Но до чего живое, совсем не экзотичное и какое-то нужное целое из всего этого складывается. И сколько в этом спектакле на самом деле, как это ни странно, традиции — традиции не как благоговейного бубнежа и механического повторения, а как объекта для диалога, уважительного и содержательного.
Это даже во внешних обстоятельствах было заметно — к примеру, пока разворачивался помянутый перформанс, в фойе играл ансамбль Alta Capella, на старинных духовых исполнявший средневековые хиты из знаменитого музыкального манускрипта — "Червленой книги монастыря Монсеррат". Некоторые фрагменты партитуры Сергея Невского тоже вдохновлены позднесредневековой музыкой, только более изысканной — той, что для современного уха зачастую сама по себе звучит как авангард. Скрипы и скрежеты без усилия укладываются в изящную смысловую генеалогию: для композитора это отсылка к итальянскому arte povera — "бедному искусству", откуда уже рукой подать до францисканского культа "мадонны бедности". А текст немецкоязычного либретто Клаудиуса Люнштедта (у чтецов он звучит в русском переводе, у солиста — в оригинале) успешно притворяется потоком сознания, но на самом деле за модернистской истошностью проступают добросовестные парафразы из подлинных житийных текстов. Что там, есть даже "Ныне отпущаеши" на латыни и еще исполняемый на итальянском фрагмент, приписываемый самому ассизскому святому.
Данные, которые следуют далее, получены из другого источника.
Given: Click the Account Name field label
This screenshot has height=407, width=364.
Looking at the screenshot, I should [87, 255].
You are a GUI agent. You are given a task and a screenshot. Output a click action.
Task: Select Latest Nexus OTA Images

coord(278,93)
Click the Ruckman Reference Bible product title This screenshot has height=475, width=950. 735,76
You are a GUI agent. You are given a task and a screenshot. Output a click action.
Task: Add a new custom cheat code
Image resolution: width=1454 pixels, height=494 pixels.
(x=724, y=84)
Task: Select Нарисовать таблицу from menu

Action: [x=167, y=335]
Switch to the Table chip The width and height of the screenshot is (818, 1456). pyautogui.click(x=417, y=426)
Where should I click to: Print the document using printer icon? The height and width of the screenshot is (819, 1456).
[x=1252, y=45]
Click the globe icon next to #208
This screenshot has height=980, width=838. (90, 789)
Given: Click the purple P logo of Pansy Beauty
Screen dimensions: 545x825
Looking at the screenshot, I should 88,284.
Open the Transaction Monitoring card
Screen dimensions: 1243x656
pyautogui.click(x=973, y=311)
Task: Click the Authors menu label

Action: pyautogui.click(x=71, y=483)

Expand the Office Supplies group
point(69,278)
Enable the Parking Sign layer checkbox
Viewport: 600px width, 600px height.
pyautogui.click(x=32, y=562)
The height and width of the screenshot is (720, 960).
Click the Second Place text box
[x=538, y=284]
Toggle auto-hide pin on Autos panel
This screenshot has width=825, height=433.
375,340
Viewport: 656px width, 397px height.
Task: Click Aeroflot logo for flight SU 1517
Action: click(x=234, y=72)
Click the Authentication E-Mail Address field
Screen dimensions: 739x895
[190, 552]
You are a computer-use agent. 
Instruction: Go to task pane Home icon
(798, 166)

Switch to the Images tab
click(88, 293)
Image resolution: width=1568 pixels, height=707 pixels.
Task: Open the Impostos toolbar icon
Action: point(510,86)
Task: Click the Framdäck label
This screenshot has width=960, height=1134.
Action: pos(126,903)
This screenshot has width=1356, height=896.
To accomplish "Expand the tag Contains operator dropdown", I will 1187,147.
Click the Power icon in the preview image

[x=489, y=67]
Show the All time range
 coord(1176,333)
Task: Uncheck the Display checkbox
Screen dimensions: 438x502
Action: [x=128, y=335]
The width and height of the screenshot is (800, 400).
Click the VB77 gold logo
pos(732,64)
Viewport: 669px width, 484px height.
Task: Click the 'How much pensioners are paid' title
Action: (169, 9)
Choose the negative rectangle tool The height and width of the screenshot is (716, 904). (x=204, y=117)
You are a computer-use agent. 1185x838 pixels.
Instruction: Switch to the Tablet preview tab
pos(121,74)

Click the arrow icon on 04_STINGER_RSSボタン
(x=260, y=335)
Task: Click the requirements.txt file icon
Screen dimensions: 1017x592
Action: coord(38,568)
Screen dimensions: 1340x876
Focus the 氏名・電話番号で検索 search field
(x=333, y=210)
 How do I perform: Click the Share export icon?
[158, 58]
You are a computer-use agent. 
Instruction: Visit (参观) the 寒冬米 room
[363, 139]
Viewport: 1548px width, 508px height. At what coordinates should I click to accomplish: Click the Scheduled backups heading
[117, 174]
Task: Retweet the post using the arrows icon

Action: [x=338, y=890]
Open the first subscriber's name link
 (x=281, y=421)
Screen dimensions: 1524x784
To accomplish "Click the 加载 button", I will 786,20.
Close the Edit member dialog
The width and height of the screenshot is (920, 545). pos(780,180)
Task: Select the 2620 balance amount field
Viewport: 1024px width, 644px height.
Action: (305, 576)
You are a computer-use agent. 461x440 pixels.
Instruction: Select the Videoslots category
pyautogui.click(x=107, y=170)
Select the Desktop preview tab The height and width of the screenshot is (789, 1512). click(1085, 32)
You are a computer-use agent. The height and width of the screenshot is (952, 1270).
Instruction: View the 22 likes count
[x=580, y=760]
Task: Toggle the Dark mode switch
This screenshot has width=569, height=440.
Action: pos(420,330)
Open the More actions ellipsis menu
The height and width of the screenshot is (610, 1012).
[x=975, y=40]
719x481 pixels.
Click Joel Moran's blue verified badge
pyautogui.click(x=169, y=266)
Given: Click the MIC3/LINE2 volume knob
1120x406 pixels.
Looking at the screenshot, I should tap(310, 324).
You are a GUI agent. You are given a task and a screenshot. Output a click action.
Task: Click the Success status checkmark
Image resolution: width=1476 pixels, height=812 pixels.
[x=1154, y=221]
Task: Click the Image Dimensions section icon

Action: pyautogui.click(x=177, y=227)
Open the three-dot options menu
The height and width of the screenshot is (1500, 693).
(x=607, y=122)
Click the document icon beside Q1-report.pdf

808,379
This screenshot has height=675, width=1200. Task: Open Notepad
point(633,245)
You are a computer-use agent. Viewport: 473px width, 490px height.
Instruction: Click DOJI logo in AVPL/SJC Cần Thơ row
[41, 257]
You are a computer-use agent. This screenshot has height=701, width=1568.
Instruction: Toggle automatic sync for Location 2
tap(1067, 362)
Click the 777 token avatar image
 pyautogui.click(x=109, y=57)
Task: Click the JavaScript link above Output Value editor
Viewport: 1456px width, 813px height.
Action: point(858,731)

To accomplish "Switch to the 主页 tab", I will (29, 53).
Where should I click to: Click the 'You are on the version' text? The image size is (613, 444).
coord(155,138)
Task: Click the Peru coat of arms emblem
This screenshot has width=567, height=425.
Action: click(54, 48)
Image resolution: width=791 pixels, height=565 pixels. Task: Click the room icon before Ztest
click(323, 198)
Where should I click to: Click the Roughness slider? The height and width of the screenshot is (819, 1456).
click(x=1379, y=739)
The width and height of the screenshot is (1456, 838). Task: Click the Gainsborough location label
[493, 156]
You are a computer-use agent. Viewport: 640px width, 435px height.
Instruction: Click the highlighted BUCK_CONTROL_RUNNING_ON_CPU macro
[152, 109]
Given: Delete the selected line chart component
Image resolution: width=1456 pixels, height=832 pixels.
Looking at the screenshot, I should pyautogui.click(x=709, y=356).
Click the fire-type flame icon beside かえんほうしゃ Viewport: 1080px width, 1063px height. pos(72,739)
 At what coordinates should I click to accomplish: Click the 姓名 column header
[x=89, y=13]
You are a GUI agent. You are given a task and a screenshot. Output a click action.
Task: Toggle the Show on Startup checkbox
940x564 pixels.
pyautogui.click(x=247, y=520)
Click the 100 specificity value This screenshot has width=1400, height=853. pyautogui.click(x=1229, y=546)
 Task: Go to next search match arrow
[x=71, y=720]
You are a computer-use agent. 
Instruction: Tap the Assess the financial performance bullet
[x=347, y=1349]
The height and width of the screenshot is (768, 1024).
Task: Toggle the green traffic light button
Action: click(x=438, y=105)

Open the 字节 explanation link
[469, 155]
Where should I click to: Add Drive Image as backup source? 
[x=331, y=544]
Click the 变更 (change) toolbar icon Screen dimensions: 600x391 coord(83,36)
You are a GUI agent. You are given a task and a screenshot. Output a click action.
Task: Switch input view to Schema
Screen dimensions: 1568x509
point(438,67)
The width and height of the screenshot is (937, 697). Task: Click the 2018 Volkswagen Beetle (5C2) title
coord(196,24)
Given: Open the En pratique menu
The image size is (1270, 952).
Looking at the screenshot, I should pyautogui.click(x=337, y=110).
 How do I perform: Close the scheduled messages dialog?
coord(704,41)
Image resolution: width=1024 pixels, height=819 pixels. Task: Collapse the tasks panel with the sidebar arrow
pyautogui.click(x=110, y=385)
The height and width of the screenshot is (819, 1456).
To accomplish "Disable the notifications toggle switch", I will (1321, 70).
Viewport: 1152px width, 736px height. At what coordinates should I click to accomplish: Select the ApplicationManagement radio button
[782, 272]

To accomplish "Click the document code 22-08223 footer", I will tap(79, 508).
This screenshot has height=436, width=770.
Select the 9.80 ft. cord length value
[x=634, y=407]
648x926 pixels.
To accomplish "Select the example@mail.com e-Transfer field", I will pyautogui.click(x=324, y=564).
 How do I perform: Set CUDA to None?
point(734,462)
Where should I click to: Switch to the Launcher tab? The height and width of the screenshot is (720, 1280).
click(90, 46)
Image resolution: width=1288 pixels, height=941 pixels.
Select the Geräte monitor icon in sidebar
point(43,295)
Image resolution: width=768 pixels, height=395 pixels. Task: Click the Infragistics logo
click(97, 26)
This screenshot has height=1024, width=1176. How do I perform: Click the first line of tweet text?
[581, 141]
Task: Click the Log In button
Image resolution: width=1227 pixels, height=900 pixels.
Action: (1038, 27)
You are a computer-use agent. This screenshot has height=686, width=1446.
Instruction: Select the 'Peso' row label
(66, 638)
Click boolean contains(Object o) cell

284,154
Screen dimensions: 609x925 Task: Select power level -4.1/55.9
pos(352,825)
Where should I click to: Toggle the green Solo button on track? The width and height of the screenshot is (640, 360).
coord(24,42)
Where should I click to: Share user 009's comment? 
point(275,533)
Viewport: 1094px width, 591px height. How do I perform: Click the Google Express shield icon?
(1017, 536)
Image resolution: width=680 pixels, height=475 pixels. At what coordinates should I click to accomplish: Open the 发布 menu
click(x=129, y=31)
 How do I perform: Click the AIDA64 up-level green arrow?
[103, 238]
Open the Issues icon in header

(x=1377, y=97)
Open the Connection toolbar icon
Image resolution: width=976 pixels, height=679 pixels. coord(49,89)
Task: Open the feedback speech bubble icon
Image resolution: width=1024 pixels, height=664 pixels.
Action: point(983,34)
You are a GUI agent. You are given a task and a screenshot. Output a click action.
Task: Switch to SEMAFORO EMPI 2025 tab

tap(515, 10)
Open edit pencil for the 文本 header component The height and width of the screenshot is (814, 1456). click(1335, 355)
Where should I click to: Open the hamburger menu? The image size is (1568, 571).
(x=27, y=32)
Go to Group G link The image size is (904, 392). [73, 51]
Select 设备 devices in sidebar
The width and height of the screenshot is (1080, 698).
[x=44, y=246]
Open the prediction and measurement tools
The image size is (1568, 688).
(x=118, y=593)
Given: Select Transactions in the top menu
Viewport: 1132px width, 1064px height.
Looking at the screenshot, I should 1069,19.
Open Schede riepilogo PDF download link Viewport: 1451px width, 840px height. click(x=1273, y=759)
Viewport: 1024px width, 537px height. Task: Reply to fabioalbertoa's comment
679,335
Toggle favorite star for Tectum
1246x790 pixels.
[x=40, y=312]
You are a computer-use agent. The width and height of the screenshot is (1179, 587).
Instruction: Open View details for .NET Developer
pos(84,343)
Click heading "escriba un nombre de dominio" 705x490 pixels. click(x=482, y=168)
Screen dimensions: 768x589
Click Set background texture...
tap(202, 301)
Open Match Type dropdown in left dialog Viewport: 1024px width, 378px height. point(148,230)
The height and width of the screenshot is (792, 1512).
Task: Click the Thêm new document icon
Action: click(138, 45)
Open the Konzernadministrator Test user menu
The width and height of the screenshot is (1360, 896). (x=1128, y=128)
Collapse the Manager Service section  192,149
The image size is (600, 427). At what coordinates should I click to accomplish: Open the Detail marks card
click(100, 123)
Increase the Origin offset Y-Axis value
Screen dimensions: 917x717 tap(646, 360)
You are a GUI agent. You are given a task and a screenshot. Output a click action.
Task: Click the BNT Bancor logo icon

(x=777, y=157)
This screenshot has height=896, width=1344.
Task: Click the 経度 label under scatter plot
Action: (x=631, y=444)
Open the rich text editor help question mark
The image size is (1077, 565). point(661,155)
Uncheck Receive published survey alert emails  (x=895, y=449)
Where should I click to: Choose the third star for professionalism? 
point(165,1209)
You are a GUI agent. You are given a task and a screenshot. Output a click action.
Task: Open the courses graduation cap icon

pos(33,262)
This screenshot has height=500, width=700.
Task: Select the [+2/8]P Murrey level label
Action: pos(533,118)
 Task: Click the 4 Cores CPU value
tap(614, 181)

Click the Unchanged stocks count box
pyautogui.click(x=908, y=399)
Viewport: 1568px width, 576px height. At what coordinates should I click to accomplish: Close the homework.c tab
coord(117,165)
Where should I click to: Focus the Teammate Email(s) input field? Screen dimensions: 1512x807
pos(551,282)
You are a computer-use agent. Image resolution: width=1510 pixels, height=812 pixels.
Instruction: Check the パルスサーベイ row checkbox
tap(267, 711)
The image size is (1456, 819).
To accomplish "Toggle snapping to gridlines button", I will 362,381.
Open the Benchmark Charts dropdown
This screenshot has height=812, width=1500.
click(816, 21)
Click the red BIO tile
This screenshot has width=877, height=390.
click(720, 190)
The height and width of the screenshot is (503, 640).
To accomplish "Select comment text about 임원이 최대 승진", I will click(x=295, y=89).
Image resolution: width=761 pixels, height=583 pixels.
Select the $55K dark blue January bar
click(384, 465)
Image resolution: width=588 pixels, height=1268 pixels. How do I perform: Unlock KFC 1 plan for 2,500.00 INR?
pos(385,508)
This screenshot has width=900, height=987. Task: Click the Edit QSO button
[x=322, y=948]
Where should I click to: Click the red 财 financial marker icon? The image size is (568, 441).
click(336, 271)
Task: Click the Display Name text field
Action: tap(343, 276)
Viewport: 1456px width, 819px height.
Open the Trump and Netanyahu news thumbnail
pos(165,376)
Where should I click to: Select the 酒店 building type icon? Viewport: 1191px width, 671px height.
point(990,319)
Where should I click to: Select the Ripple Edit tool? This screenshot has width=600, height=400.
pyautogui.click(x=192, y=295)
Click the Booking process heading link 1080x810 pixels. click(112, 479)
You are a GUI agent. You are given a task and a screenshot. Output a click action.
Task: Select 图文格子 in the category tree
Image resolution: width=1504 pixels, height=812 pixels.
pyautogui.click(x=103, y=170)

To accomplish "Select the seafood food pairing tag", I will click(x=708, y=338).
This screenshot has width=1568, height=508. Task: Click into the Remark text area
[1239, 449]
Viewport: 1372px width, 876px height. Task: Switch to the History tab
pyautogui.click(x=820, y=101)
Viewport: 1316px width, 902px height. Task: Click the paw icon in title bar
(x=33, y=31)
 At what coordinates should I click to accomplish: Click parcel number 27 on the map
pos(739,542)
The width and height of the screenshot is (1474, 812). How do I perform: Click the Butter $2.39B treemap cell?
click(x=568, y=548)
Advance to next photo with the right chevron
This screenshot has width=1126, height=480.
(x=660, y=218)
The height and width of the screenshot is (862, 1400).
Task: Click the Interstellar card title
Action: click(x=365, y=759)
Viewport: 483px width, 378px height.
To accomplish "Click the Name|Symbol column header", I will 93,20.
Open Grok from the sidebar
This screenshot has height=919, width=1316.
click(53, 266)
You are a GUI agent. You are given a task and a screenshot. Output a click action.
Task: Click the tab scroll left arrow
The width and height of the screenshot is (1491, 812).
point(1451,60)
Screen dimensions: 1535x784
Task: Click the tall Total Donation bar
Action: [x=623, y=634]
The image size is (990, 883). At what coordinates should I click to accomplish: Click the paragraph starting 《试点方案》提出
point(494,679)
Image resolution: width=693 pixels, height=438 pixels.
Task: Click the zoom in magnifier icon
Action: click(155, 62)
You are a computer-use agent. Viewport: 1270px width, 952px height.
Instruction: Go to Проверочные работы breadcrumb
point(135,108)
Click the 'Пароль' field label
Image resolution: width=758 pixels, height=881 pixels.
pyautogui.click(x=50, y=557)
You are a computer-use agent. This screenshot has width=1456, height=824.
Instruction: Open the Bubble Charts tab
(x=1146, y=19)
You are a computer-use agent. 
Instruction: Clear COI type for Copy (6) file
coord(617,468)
Сочетание удачного либретто, бескомпромиссной музыки и качественных вокальных работ обоих солистов — Дэниела Китинг-Робертса и Натальи Пшеничниковой — честно возвращало расплывчатой житийной фигуре психологическую объемность и остроту, без которой, наверное, святость и немыслима. "Брат Тело", немощь, боль, тоска по Богу, сомнение, мучительные евангельские парадоксы, трагизм умирания — и финальный апофеоз, подчеркнуто строго и целомудренно выписанный. Когда-то авторы житий подвижников древней Фиваиды любили рассказывать, как покой пустынников приходили смущать позаимствованные у эллинской мифологии сатиры и кентавры. Сейчас, оказывается, экзистенциальные глубины христианской аскезы убедительно иллюстрирует музыкальный авангард. Последние пару лет все много спорили в связи с разными поводами, возможен ли контакт между живой религиозностью и современным искусством, но ответ в конце концов пришел оттуда, откуда не ждали совсем,— из оперного театра.